Niuē-fekai (or Savage) Island and its People
Villages, Population, &c
Villages, Population, &c.
It has already been stated that six of the villages are situated on the lower terrace of the island. There are eleven villages in all, as will be seen from the following table. The numbers of the population are as supplied by the Rev. F. E. Lawes, from data obtained in 1899:
|Alofi, on the west side of the island||719|
|Fatiau, on the south-west side of the island||104|
|Hakupu, on the south-east||456|
|Liku, on the west||383|
|Lakepa (or Tamalagau), on the west side of the island||234|
|Mutalau, on the north-west||524|
|Hikutavake. (and Tamahatokula) on the north-west side of the island||248|
|Tuapa (or Uhomotu), on the west side of the island||426|
|Absent at the guano and other islands||561|
To these may be added—at the time of my visit—nineteeen Europeans.
Of these villages, Alofi is the capital, in the seuse that the Government Resident has his office here, and it is also the residence of the Missionary and site of the higher school in which the students are trained for the mission service in New Guinea and other islands. From its position, on the leeward side of the island, and being about mid-distant between the N.W. and S.W. points, Alofi is also the surest anchorage. Avatele is the next best anchorage and landing. Vessels sometimes anchor off Tuapa, which is the residence of the Patu-iki or so-called King. Whenever it may be necessary to ship cargo from the other villages, vessels lie off and on.
The Niuē villages (māga), like all those in the islands of Eastern Polynesia which are under the spiritual care of the London Mission Society, are substantially built and very picturesque. The houses (fale) are formed of lath and plaster, for which purpose the coral makes excellent lime (puga), with roofs thatched with pandanus leaf (lau fa) or sugar cane (lau to). They are oblong in shape, and present a very pretty appearance amongst the deep green vegetation, and are over- page 8 shadowed by tall coco-nut trees.* These houses are, of course, modern in design; the old native house of coco-nut (niu) leaves, oblong in shape, with projections at each end under the gable, are still to be seen occasionally, and especially away from the villages where the houses of the people now are. A Niuē village occupies a considerable space, for the houses are usually separated one from the other by intervals. Many have neat enclosures (kaina) with a few favourite sweet-scented or flowering plants growing about, amongst which the gardenia (tiale) and the Frangipani are frequent, whilst the scarlet hibiscus (kaute, the single or male flower; kaute-fifine, the double or female flower) is often seen, but perhaps more often near the graves. The village of Alofi is about one-and-a-half miles long, the houses scattered along the main road. In each village there is a substantial lath and plaster or solid stone chapel, a school-house, and the teachers residence—always the most important house in the place. Near the chapel is usually to be found the malē, an open grassy space where the people assemble and young Niuē plays cricket. The native grass (motietie; matietie in other islands) a species of twitch, forms a smooth sward—it is common to all the islands of Polynesia proper I have visited. It will be noticed here that the malē, or plaza, is similar to the Maori marae and Samoan and Tongan malae, but quite different to the Tahitian marae, which was a pyramidical structure of stone used for religious purposes.

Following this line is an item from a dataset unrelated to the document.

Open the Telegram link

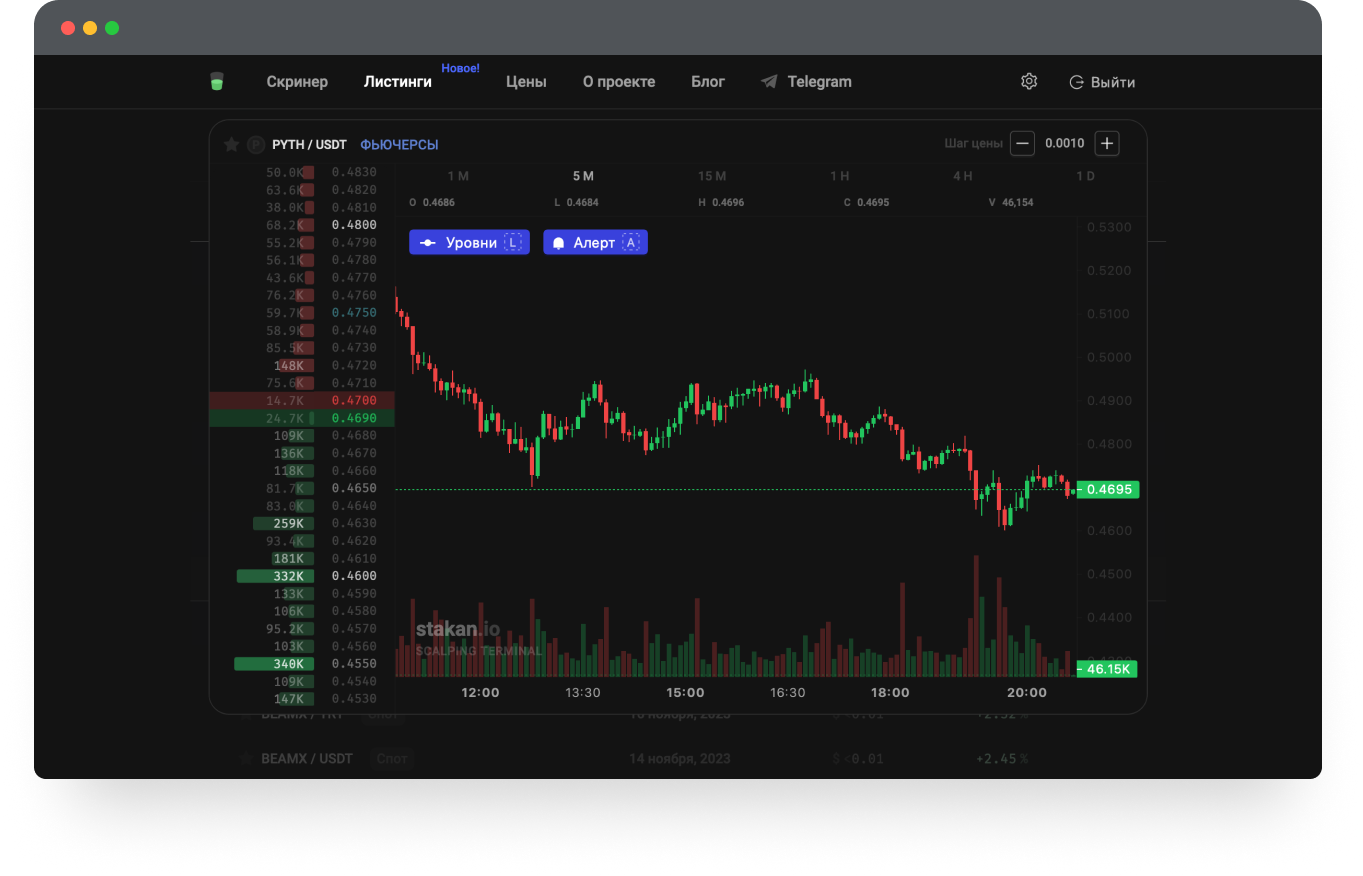point(806,82)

The cultivations (māla) of the people are generally situated away from the villages, often considerable distances. They are usually in newly-cleared land, and it is through this process of clearing that a good deal of the island is now in scrub, or a second growth of wood. The people pass most of their time away in the rao, or wilds, getting food, so that during the day few people are seen about the villages. They may be met each evening returning to their homes with all kinds of food carried on a pole over the shoulder (hahamo), just like the Chinese method—this is the Eastern Polynesian custom also, but not that of the Maori.
It is apparent from a document written for me by Mohelagi, a chief of Alofi, and which will be found in Part III. hereof, that each village has a “saying” with reference to it—such as we apply to some of our towns, for example, “the Imperial City,” “the Eternal City,” and “the Empire City,” &c., &c. This is a Samoan custom and is, if I remember, called Fale-upōlu, at any rate so far as the island of Upōlu s concerned.